Start of GIVEN INFORMATION
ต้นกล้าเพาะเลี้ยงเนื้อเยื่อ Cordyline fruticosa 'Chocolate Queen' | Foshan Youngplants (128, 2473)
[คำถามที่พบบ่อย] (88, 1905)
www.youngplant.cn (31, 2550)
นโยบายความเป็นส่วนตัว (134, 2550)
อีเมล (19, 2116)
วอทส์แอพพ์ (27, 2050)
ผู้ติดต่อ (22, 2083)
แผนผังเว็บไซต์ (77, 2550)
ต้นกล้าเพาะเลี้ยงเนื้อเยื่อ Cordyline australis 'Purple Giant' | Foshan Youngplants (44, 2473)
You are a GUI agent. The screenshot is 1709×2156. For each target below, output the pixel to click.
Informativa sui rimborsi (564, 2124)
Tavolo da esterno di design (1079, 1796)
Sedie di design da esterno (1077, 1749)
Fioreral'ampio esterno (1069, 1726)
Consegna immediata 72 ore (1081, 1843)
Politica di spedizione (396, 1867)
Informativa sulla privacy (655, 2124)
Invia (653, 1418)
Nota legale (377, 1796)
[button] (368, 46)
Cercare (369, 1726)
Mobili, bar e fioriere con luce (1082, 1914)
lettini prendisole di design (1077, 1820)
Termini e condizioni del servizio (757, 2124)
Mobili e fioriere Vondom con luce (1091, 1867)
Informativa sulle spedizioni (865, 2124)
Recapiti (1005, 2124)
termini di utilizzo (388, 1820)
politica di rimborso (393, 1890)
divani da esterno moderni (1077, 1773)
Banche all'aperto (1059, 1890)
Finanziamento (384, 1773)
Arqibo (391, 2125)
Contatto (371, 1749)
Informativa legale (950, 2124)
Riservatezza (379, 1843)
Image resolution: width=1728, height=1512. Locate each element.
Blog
End of GIVEN INFORMATION
### YOUR OBJECTIVE
In the entries above, copy the lines from the one that contains "Recapiti (1005, 2124)" through the last line, exactly as they appear.

### RESULT FOR THIS EXERCISE
Recapiti (1005, 2124)
termini di utilizzo (388, 1820)
politica di rimborso (393, 1890)
divani da esterno moderni (1077, 1773)
Banche all'aperto (1059, 1890)
Finanziamento (384, 1773)
Arqibo (391, 2125)
Contatto (371, 1749)
Informativa legale (950, 2124)
Riservatezza (379, 1843)
Image resolution: width=1728, height=1512. Locate each element.
Blog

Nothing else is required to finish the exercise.